Quindi MessinaServizi, che sarebbe “un criminale modello di scatole cinesi con Ato3 e Messinambiente, simbolo di inefficienza illegalità e spreco di denaro pubblico. Di fatto Messina servizi rappresenta il terzo tentativo del Comune di Messina di gestire il servizio di raccolta dei rifiuti solidi urbani dopo aver accumulato centinaia di milioni di euro di debiti con una struttura elefantiaca sotto il profilo delle risorse umane, e con beni aziendali obsoleti insufficienti per il raggiungimento degli obiettivi societari”. A proposito di MessinaServizi, De Luca svela le sue carte: la trasformazione del servizio da pubblico a privato. La colpa? Delle lobby sindacali, che “il nome della salvaguardia dei posti di lavoro riescono a condizionare l’intera governo municipale impedendo di attivare l’Aro con una gara aperta alle società private, far passare definitivamente la gestione del servizio dalla logica pubblicistica (società partecipate) ad una logica privatistica (gestore privato per sette anni).

De Luca ne ha (e molte) anche per i dirigenti, “in gran parte in adeguati al ruolo ricoperto in animati da una gran voglia di non fare malcelato dal costante conflitto di competenze rappresentato dalle scaricabarile del “non è di competenza mia”.

Non poteva mancare la reprimenda sui conti: “il bilancio del Comune di Messina è strutturalmente in coma perché è contaminato da alcuni costi eccessivi lobbistici, come ad esempio i servizi sociali e le partecipate, è un’alta percentuale di evasione tributaria che non hanno ormai compromesso irrimediabilmente l’equilibrio economico finanziario.

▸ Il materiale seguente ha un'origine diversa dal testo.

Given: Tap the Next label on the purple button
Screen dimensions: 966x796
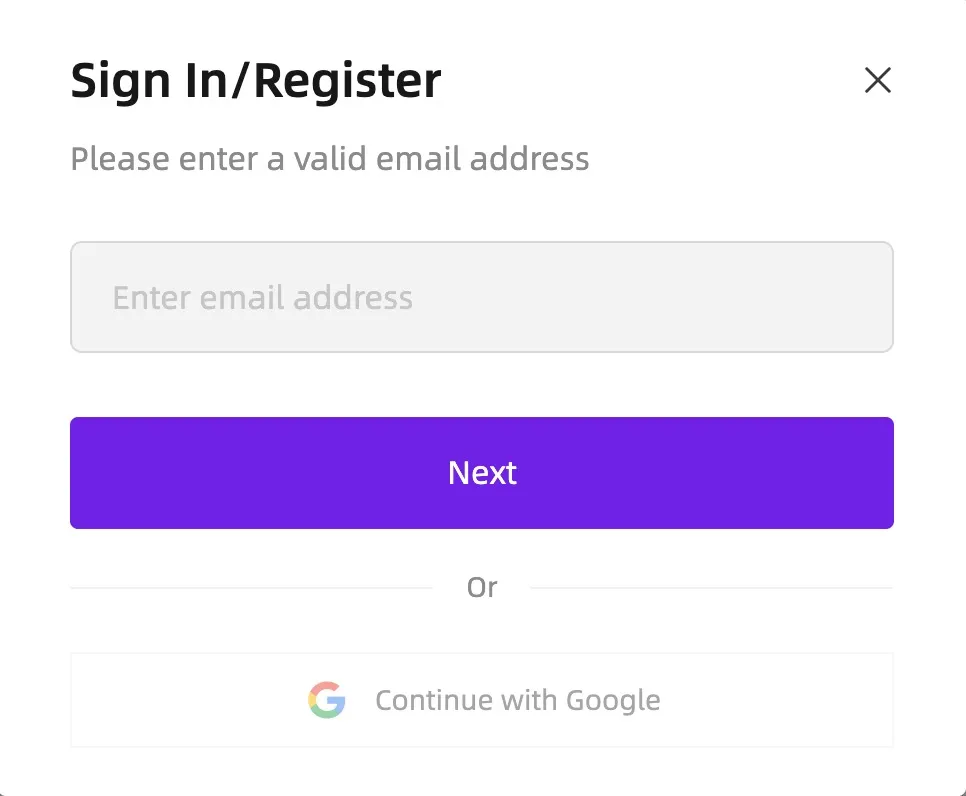Looking at the screenshot, I should tap(482, 473).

La conclusione parte pessimista, poi lascia intravedere un raggio di sole della speranza: “E’ stato deprimente muoversi all’interno di un palazzo municipale dove la maggior parte degli inquilini si ostina a vivere senza rendersi conto di trovarsi sul Titanic che sta per affondare: spero che un giorno si possa, io per primo, essere orgogliosi dell’intero palazzo municipale e dei suoi inquilini, perché vorrebbe dire che tutti quanti avremmo dovuto fare il nostro dovere la città ci ringrazierà per il servizio che avremo svolto nei rispettivi ruoli“.